• [The task] Beginning with the line that holds "Click the new job type name field" and ending with the last line, please repeat the entries exactly and omit the pictures.

• [Data excerpts]
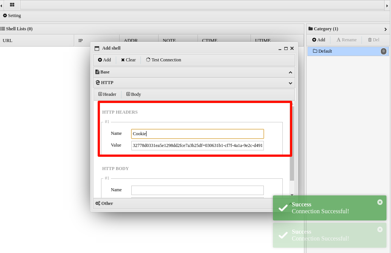Sort by the URL column header

[8, 41]
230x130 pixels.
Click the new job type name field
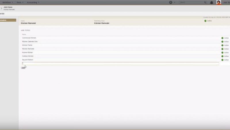120,63
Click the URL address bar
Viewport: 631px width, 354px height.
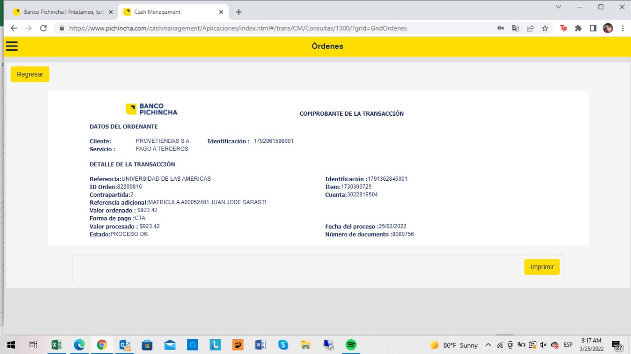(x=276, y=28)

• [Solution to the exercise]
Click the new job type name field
120,63
Click the URL address bar
Viewport: 631px width, 354px height.
(x=276, y=28)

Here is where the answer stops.